Alicia Granci: “Sí, soy argentina”
“É louco que nesse momento nós estamos quase como prisioneiros, não somos prisioneiros mas não podemos sair da maneira como saíamos. É contraditório. Enquanto o que diz respeito a minha família, por ser estudante internacional, estamos um pouco acostumados porque sabemos o que é estar longe dos nossos entes queridos,” me fala Alicia Granci, numa quinta feira a noite, apoiada contra a cama de seu quarto, enquanto eu a escuto da minha sala através de uma ligação de video.
“Creio que já estamos mentalmente preparados porque sabemos que temos que ser fortes e seguir adiante com os nossos projetos, que no caso é estudar,” completa a estudante argentina, que hoje vive na Austrália.
Alicia e eu já nos conhecemos há alguns anos. Fazemos o mesmo curso da universidade, dividimos a identidade de sulamericanas e uma paixão por Salsa. E esse ver na tela alguém que faz parte do cotidiano dá um ar de mais (su)real à pandemia – aliás, todas as entrevistas dessa série tem um quê de fantástico e experimentação, de mirar nos olhos sem ollhar nos olhos. Mas isso é reflexão para depois.
Voltemos à Alicia. Nesse nosso cenário pandêmico de entrevista, ela me conta sobre como tem sido ficar mais em casa e de como a relação com a família australiana – uma mãe e uma filha – que mora com ela mudou. “Sempre tive uma boa relação com elas, mas como eu estava quase sempre fora de casa, na universidade ou no trabalho, eu nunca tinha um momento de sentar com elas e conversar. E agora nos sentamos e falamos da vida, temos muito mais interação. Esse contato humano é super importante em todos os parâmetros, então o que já tinha de lindo, se intensificou por cem.”
Ela também comenta sobre a relação com a família de volta na Argentina. Ainda que não fale com eles todos os dias, diz como ligar para eles a faz feliz. “Ver o sorriso deles, é como algo que eu to desfrutando,” fala. Mas acrescenta sobre a dificuldade de lidar com a incerteza de não saber quando vai poder vê-los fisicamente de novo. “É como ‘ai, que vontade que eu tenho de abraçá-los’. Não sabemos quando vamos poder viajar, então temos que pensar positivo de que vamos vê-los de novo.”
E com a voz cheia de orgulho e carinho, Alicia acrescenta sobre o amor por sua terra. “Sempre, desde que nasci, a Argentina está no meu coração, desde o minuto zero. E acho que isso não vai mudar. Creio que o que acontece com todos os latinos ao sair é que vemos muitas coisas que pensamos ‘quisera eu que nós pudessémos estar na altura do país em que vivemos agora’, pelo menos em condições de saúde, por exemplo. Mas esse amor e apreciação, apesar das carências que a Argentina tem, não vão faltar, porque é onde nasci e onde eu me sinto identificada constantemente. E quando eu tomo um mate, é quando eu me sinto ‘sí, soy argentina’.”
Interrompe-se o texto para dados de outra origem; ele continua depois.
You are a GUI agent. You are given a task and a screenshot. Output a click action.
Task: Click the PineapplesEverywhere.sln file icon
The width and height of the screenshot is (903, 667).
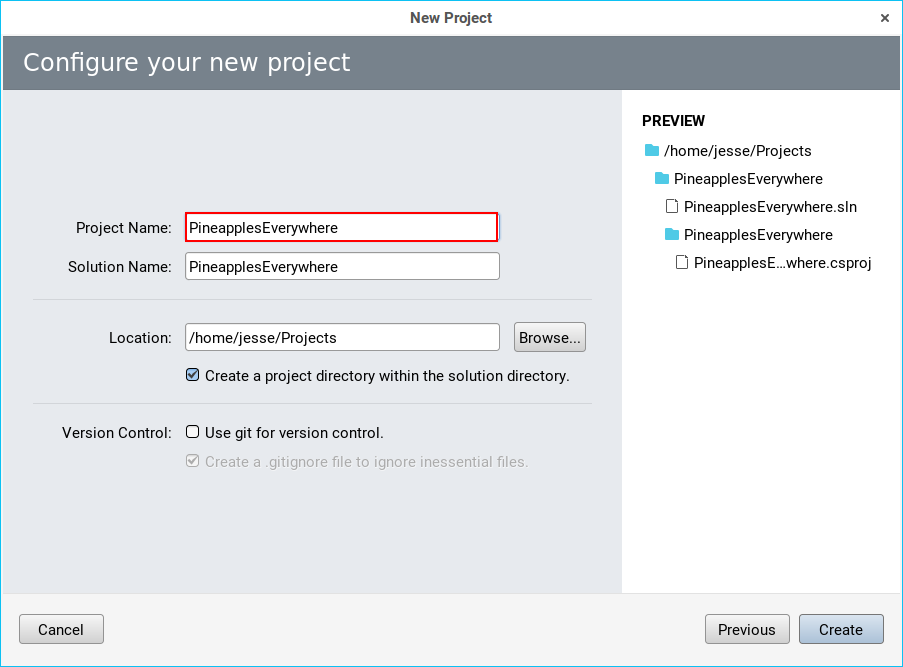(672, 207)
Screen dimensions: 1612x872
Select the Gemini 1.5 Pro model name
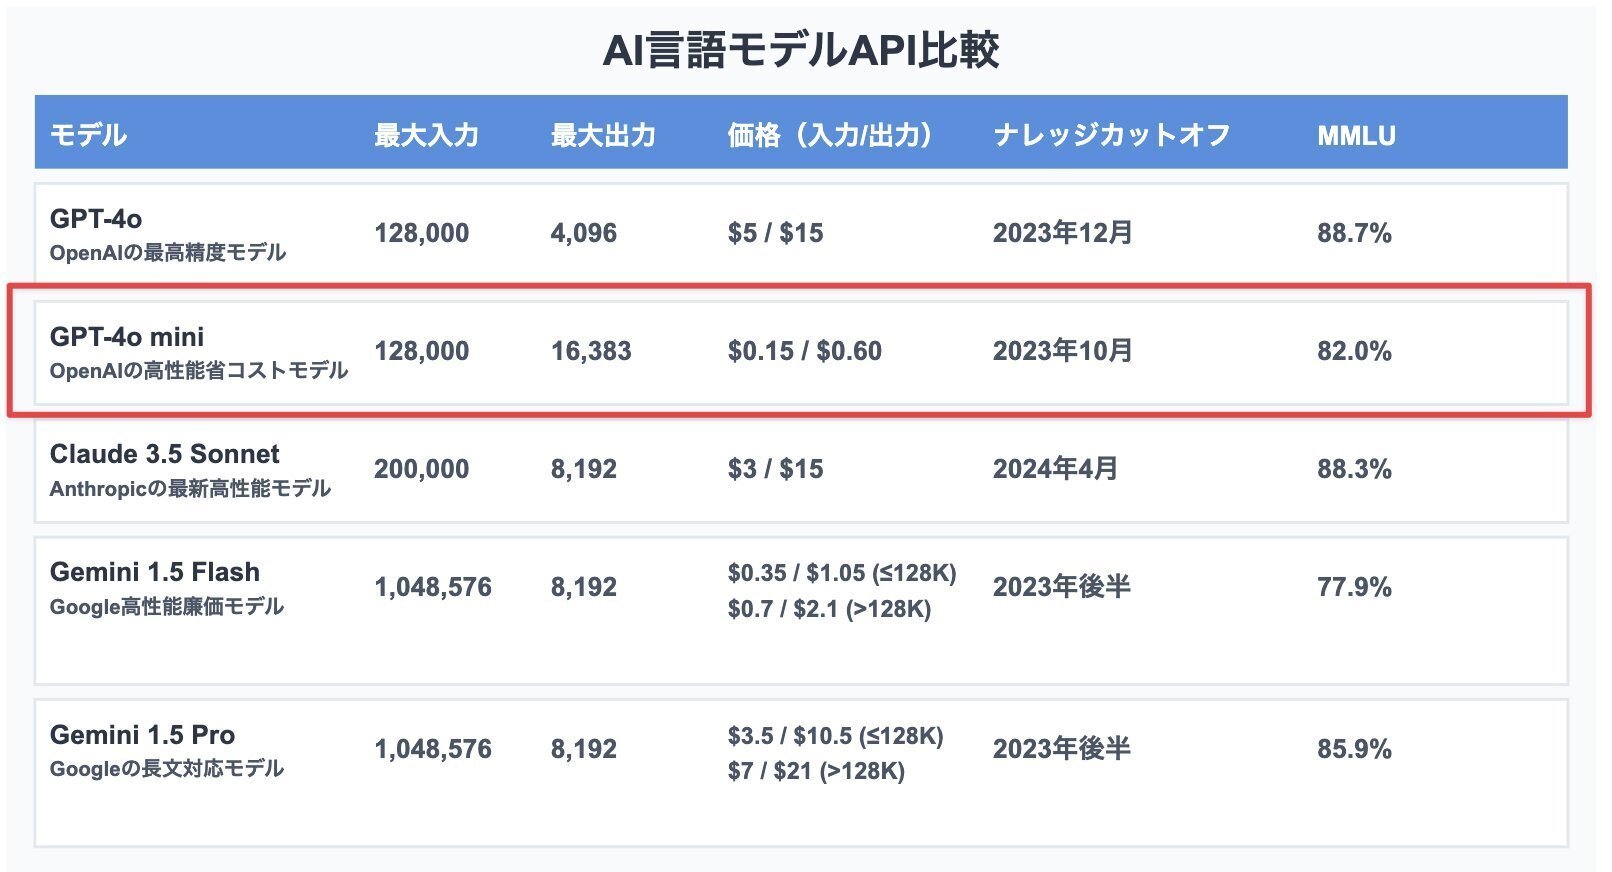[x=142, y=735]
Foto cedida por Alicia Granci
“Nesse momento eu to muito feliz que o presidente que está no poder, tomou a decisão, e o disse publicamente em palavras e também evidenciando em ações que mais importante que a economia é a saúde e isso para mim é o mais importante em qualquer parte do universo. Me sinto orgulhosa de dizer que o presidente se importa com a população do país onde eu nasci e do país que eu amo,” acrescenta.
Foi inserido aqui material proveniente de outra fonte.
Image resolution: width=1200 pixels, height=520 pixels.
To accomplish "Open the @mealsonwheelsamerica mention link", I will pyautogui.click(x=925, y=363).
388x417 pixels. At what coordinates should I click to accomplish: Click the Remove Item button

Já falando da vida do outro lado do mundo, e as pequenas coisas que a mantém sã durante a quarentena, Alicia fala de música e da luz do sol. “Para mim, ouvir música é algo enorme. E como estou em um lugar menor, sair para caminhar me ajuda também. Tento esquecer de tudo. Não pensar em nada, absorver a luz do sol e pensar que está me recarregando como quando você põe o celular para carregar, até que a bateria chegue a cem por cento.”
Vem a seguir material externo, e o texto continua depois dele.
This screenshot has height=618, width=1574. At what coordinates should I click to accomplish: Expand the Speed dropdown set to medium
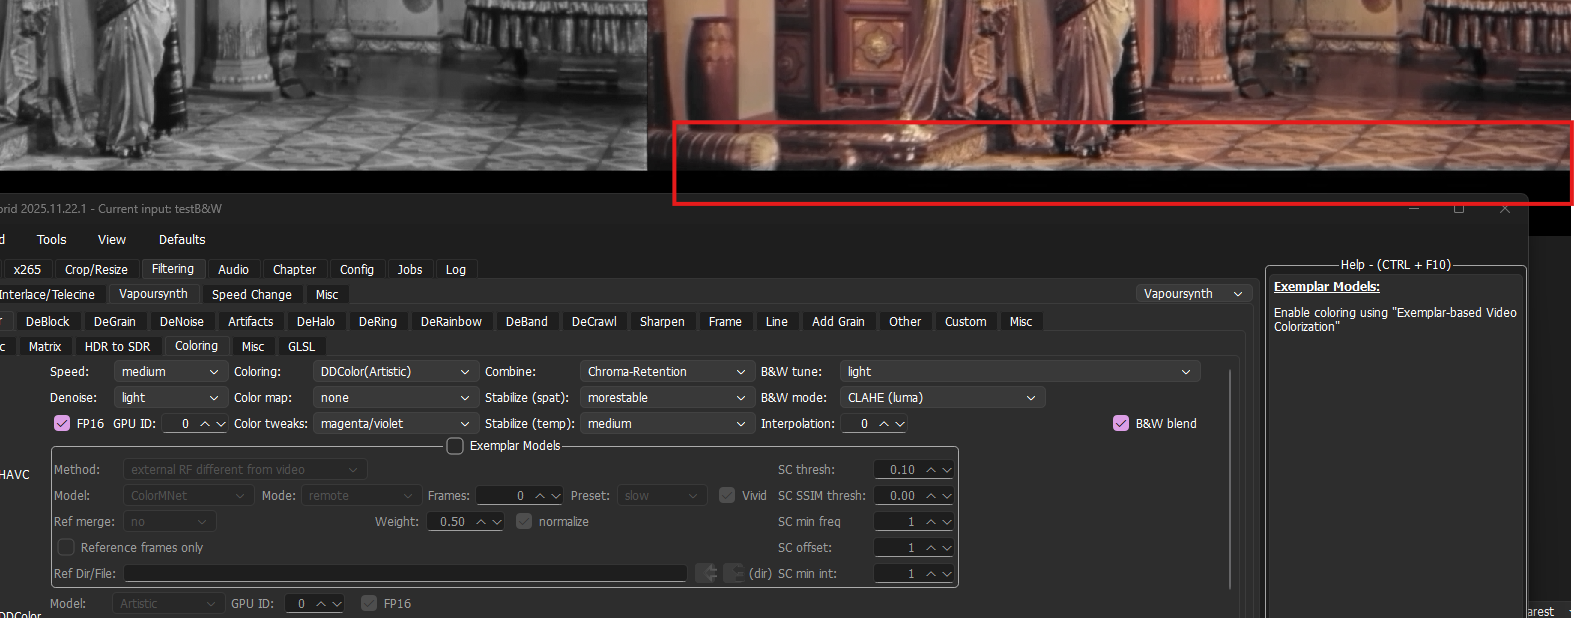(x=169, y=372)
E para finalizar, ela divide os aprendizados que a situação de pandemia trouxe para ela. “Acho que eu aprecio um pouco mais tudo o que temos. Há muito o que agradecer e valorizar além do monetário, porque agora que estou em casa, nem o dinheiro importa mais. Os afetos da família, estar sã, ter um teto e comida, são as coisas simples que precisamos para viver. Depois disso, o que vier, eu não sei,” conclui.